The European Union Agency for Law Enforcement Cooperation (Europol) on Monday said it has arrested the suspected leader of a cyber gang reportedly responsible for the Carbanak and Cobalt malware attacks.

The suspect was picked up in Alicante, Spain, following a joint investigation that involved the Spanish National Police and several other law enforcement agencies including the FBI as well as Romanian, Taiwanese and Belarussian authorities.

Europol said the group has been operating since late 2013 when it launched the Anunak malware campaign that targeted ATMs and financial transfers. The team reportedly built on its success a year later with a more sophisticated version called Carbanak that remained in use until 2016 before graduating to an even more mature variant that was based on the Cobalt Strike penetration testing software.

According to Europol, the group hit banks across more than 40 countries, resulting in cumulative losses of more than 1 billion euros. With the Cobalt malware, Europol said the group was stealing up to 10 million euro per heist.

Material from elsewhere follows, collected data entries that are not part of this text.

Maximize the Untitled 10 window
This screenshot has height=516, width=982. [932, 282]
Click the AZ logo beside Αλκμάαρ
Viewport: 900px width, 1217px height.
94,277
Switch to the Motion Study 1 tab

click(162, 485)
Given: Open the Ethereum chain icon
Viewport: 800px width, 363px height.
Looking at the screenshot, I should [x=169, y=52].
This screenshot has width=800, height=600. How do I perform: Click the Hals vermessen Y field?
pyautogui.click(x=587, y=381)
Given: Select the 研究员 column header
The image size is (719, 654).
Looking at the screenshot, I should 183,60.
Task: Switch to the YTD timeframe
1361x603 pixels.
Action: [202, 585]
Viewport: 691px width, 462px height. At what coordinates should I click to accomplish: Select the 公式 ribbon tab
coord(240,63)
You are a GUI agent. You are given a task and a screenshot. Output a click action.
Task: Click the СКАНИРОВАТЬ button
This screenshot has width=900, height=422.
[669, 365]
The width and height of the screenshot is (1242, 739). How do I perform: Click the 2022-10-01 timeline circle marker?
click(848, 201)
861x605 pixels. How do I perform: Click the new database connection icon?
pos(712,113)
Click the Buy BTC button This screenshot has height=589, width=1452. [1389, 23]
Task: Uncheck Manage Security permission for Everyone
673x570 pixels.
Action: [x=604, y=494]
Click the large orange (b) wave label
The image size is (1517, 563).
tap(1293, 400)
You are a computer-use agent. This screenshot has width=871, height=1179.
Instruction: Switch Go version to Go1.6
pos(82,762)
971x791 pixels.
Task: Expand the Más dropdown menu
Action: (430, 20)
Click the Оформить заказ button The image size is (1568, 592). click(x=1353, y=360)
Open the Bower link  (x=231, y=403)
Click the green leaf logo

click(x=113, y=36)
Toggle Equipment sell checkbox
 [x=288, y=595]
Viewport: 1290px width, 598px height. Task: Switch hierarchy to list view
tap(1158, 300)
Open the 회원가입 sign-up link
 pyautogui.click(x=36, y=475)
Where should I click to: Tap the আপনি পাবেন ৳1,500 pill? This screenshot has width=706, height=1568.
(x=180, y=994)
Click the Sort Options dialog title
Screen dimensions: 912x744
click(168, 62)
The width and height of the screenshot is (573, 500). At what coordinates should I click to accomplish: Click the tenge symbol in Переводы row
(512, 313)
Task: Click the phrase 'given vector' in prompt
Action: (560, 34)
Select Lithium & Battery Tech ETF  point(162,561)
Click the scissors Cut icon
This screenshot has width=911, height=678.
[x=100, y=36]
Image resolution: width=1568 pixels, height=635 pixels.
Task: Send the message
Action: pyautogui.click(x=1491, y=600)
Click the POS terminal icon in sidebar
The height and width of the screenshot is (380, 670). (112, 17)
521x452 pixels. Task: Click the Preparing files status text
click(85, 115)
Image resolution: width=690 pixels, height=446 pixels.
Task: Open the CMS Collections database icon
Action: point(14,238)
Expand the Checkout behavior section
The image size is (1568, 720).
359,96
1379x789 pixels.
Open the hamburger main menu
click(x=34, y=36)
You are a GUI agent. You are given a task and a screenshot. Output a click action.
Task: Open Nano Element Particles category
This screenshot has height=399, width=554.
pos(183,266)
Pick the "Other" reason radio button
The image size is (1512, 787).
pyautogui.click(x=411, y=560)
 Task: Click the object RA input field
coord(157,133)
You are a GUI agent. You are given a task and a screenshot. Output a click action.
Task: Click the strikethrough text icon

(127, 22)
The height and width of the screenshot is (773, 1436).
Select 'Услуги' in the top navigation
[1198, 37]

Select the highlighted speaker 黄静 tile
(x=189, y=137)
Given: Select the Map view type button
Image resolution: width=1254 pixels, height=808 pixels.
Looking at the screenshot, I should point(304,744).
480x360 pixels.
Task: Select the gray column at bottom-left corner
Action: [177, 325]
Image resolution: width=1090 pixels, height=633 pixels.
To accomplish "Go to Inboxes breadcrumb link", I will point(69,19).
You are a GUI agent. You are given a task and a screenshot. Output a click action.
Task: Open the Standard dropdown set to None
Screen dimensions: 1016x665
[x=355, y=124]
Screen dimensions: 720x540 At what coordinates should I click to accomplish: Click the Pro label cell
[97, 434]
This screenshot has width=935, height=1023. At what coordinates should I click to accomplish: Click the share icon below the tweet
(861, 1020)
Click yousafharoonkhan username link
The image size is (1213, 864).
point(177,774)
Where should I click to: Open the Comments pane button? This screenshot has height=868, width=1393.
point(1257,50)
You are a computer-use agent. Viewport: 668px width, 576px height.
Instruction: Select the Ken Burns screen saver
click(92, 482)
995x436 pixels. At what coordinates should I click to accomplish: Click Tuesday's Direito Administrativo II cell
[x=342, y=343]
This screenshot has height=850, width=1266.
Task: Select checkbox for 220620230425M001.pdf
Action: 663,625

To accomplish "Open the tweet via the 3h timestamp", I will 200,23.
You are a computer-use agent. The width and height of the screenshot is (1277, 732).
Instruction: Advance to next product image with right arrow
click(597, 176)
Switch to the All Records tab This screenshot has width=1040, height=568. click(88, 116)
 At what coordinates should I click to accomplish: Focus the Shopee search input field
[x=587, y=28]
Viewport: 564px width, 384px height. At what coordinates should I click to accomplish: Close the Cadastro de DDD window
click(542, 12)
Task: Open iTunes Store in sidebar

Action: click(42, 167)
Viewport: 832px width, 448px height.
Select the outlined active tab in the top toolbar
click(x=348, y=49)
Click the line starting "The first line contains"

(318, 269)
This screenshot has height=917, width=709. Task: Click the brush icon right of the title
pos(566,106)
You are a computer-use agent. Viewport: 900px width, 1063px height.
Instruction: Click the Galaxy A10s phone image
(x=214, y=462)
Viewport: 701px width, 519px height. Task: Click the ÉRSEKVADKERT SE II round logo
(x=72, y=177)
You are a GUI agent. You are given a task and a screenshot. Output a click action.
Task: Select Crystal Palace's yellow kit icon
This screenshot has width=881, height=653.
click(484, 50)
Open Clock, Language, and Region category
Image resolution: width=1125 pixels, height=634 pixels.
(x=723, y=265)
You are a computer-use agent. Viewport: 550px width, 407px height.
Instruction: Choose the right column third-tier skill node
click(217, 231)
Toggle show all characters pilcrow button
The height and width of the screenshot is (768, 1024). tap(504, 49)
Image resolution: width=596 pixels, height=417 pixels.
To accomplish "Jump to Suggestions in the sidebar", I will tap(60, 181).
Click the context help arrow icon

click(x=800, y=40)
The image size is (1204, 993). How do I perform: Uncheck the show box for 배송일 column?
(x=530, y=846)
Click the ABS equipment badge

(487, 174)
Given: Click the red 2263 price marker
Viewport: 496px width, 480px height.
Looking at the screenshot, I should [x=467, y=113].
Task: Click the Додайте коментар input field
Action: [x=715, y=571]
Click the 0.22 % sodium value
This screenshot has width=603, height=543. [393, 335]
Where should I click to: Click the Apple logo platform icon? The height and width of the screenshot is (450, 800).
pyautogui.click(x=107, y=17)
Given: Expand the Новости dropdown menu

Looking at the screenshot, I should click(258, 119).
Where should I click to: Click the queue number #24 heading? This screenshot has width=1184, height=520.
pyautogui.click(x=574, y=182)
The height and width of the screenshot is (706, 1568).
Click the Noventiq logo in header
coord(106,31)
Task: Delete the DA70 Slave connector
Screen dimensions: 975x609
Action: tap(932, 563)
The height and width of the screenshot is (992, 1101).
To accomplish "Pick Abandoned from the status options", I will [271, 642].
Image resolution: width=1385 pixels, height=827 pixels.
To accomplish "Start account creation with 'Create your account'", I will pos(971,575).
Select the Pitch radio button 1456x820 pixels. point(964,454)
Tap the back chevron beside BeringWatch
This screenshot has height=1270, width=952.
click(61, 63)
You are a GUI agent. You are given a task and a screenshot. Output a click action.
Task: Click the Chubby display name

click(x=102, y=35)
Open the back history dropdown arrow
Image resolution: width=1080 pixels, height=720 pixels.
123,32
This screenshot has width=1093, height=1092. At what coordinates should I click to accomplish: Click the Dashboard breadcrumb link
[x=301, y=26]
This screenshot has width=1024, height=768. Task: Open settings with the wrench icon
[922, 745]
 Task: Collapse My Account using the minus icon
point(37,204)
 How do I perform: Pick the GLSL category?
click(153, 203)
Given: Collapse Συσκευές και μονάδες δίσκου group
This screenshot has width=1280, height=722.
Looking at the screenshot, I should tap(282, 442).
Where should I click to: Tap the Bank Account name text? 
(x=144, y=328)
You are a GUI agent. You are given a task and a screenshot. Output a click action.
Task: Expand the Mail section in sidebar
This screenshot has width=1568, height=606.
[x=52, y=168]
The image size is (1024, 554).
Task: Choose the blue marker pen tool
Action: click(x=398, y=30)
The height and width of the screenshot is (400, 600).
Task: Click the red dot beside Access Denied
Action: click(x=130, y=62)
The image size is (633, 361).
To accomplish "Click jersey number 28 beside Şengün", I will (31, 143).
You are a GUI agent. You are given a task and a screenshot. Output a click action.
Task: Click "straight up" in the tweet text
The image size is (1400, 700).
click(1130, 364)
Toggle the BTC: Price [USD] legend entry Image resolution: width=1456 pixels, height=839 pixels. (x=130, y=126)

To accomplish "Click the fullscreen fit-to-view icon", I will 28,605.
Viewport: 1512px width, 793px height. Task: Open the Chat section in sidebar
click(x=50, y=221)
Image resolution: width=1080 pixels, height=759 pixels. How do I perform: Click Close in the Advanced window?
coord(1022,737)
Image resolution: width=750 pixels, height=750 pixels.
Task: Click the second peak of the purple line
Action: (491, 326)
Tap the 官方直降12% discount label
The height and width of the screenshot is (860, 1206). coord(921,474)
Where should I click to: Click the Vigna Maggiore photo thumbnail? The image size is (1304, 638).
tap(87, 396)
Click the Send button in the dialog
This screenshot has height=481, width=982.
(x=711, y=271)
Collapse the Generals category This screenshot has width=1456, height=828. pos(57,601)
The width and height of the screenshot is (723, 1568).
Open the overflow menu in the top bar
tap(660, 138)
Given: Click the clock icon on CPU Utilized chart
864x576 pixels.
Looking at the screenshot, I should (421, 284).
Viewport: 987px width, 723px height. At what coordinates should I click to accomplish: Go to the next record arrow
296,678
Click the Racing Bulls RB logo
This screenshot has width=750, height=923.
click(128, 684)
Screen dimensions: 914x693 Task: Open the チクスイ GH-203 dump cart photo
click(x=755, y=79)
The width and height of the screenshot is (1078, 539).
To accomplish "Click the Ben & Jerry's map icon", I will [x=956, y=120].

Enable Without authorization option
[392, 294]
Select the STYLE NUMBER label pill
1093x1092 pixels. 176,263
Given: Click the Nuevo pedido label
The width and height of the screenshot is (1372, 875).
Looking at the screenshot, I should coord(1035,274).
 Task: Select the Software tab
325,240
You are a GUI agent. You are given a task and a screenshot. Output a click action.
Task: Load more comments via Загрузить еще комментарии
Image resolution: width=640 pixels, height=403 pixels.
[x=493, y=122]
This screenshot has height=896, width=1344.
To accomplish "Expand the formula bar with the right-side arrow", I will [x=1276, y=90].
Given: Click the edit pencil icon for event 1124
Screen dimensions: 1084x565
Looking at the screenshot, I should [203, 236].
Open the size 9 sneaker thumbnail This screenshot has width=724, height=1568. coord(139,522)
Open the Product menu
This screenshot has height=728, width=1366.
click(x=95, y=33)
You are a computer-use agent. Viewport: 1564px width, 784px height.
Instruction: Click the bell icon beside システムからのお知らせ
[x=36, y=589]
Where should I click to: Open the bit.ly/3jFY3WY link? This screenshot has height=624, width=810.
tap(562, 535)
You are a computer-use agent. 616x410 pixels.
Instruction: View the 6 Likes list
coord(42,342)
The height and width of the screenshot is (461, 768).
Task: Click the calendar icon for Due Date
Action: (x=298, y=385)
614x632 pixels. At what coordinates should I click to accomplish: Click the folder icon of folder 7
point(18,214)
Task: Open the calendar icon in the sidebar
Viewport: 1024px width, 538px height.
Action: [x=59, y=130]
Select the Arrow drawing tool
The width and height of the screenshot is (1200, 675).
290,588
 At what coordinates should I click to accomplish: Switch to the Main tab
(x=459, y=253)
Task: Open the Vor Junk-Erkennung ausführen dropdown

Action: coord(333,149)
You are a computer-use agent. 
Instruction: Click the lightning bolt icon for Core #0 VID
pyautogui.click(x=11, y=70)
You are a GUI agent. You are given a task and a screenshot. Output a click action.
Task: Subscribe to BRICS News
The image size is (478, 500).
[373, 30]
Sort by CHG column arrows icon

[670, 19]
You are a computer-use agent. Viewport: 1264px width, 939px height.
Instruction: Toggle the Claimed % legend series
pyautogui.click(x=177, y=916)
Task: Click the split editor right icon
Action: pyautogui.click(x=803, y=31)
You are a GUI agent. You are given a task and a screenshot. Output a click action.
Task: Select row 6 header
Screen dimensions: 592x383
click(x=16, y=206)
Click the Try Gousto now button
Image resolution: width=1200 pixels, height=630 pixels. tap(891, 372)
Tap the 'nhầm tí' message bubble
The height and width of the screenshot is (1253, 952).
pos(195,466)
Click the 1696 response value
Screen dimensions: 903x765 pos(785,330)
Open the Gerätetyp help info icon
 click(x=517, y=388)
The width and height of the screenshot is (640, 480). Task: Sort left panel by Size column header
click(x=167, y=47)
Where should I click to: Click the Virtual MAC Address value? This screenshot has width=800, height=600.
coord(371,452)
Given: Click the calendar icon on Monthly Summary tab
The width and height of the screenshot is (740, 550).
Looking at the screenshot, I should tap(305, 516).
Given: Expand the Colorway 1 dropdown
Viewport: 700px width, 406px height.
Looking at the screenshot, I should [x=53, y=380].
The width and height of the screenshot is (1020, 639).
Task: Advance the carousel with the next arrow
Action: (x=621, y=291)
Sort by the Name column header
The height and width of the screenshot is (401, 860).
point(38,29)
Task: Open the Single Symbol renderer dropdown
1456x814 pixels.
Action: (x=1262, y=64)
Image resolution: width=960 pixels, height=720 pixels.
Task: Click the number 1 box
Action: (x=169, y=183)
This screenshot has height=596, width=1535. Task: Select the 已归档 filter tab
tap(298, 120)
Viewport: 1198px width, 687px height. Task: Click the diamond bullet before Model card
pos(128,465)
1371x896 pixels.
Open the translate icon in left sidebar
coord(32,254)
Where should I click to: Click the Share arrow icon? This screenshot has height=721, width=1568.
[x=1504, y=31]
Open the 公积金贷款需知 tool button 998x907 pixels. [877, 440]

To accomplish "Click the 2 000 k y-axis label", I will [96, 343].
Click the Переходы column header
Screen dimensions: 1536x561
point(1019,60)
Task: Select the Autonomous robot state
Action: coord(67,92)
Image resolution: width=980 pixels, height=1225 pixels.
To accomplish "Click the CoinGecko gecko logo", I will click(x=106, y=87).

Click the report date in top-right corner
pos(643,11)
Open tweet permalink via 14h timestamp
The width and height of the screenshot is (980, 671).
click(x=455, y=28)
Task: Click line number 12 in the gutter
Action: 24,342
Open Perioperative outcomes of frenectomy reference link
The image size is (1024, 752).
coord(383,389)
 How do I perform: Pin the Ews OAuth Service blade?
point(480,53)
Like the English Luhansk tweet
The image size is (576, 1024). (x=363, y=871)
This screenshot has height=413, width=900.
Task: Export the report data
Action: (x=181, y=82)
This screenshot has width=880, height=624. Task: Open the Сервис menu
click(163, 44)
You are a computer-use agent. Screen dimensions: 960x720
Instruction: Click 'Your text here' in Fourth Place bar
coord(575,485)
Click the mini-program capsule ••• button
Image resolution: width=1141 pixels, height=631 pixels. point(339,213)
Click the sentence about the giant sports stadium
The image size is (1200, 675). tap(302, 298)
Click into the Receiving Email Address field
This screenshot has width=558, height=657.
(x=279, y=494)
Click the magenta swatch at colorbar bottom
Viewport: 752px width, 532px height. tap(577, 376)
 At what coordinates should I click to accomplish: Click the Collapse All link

Cash was extracted using one of three systems. With ATMs, the group would reportedly schedule machines to dispense cash at pre-determined times and have associates waiting nearby to grab it. In other instances, the group would modify databases to artificially inflate account balances and when using e-payment networks, the team would simply transfer money to their account or foreign bank accounts.

The stolen cash in some instances was laundered using cryptocurrencies, Europol said, which was then used to buy goods like luxury homes and vehicles.